PASEAR DESPREOCUPADO por las calles a las dos de la tarde después de haberse metido en el cuerpo unas copitas de jerez es un placer que les recomiendo desde ya. De solo mirar a los tarados mentales que van echando leches de un sitio para otro, en busca de la zampa o de sabe Dios qué, le entra a uno un gustazo que estremece. Uno tan tranquilo, y ellos, dale que te pego, sufriendo en los embotellamientos porque no les va a dar tiempo de comer ni nada. A las cuatro, de nuevo a fichar. Y así un día detrás de otro. No sé cómo lo aguantan. ¡Pues anda que meterse ahora en el metro a sufrir durante un rato con el calor, el olor y la bulla, tampoco tiene mérito! De solo pensarlo me entran escalofríos.
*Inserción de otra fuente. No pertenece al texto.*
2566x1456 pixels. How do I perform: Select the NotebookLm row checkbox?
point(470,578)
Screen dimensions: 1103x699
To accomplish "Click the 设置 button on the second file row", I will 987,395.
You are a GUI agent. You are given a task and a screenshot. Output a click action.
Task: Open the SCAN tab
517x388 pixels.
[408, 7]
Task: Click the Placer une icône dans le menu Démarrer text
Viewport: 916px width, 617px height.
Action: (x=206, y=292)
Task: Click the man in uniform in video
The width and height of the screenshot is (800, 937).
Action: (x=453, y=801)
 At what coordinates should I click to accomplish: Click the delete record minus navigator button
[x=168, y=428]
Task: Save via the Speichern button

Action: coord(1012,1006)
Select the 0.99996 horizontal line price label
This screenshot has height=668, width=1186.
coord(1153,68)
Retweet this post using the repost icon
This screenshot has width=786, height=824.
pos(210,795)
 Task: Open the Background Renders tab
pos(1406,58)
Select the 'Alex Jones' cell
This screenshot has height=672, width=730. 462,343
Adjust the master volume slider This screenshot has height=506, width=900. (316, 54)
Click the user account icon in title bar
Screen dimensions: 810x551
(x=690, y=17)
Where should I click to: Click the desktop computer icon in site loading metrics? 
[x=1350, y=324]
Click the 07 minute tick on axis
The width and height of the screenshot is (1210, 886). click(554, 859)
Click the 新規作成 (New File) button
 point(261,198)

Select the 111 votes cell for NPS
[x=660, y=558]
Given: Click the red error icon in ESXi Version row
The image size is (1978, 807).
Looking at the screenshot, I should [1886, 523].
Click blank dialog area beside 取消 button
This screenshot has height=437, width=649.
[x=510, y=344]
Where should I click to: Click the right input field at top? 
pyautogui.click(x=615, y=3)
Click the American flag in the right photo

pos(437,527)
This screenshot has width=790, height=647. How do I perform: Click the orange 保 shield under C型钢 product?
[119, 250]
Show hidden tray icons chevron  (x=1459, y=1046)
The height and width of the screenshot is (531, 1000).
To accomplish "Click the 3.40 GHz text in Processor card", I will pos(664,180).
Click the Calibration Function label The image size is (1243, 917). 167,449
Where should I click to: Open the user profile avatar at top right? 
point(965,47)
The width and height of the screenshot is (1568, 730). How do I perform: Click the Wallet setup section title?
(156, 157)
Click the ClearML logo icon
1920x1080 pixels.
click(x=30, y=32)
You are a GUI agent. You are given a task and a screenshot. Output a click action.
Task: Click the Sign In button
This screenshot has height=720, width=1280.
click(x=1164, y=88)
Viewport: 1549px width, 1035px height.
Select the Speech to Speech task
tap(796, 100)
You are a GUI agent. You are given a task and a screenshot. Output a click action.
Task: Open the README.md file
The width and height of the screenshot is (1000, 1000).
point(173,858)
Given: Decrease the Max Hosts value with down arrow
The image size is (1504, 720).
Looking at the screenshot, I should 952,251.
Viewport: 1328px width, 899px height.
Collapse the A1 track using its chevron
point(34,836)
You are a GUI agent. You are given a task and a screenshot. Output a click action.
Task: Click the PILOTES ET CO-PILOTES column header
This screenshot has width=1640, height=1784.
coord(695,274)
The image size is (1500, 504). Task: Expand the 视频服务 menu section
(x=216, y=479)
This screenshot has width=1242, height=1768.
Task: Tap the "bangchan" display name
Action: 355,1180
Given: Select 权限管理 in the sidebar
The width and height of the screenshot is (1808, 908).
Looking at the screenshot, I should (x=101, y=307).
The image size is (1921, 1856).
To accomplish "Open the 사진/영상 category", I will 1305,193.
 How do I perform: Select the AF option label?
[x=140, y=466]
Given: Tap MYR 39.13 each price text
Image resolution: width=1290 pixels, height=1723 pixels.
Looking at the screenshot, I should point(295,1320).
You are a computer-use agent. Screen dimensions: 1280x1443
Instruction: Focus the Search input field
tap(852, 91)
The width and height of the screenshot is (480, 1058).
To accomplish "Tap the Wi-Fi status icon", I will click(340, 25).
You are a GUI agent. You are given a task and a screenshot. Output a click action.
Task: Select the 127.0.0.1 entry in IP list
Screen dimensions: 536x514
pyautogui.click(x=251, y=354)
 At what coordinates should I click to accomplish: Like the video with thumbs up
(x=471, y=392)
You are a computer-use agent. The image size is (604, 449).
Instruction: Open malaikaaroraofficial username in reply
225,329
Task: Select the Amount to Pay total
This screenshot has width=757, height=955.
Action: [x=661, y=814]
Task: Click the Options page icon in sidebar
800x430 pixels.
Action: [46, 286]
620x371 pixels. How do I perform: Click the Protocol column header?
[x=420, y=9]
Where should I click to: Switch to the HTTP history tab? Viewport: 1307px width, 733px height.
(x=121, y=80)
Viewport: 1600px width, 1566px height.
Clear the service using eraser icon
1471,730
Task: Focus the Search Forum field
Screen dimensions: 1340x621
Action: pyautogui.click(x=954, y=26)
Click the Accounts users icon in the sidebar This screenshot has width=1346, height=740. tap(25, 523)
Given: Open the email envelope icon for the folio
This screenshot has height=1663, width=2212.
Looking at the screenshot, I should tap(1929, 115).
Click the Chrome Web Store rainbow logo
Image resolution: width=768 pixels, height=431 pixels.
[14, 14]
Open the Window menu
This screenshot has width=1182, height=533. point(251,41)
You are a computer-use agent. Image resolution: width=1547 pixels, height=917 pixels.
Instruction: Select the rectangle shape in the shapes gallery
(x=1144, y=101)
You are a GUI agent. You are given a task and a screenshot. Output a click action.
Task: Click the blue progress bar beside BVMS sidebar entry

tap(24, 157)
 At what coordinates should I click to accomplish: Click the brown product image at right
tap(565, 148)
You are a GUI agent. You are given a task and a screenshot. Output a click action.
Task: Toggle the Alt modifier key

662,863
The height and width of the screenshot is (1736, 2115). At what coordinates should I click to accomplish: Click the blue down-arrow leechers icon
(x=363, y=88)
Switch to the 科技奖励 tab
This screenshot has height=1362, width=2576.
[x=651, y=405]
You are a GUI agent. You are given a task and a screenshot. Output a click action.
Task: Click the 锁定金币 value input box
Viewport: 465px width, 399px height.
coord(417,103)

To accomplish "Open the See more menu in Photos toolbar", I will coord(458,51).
Lo mejor de esto de tirar de calcetín es que no se le escapa a uno —a uno que no sea un mariconazo como Henri— ninguna tía. Las hay de todos los colores. Altas, bajitas; tetudas, de Castellón de la Plana; culonas, sin culo; rubias, morenas… Qué sé yo. Hasta tullidas hay. Pero todas tienen un mínimo —o un máximo, que yo para esto de las Matemáticas siempre fui un negado— común denominador: un coñito bien plantado, dispuesto a engullírtela en cuanto que se tercie.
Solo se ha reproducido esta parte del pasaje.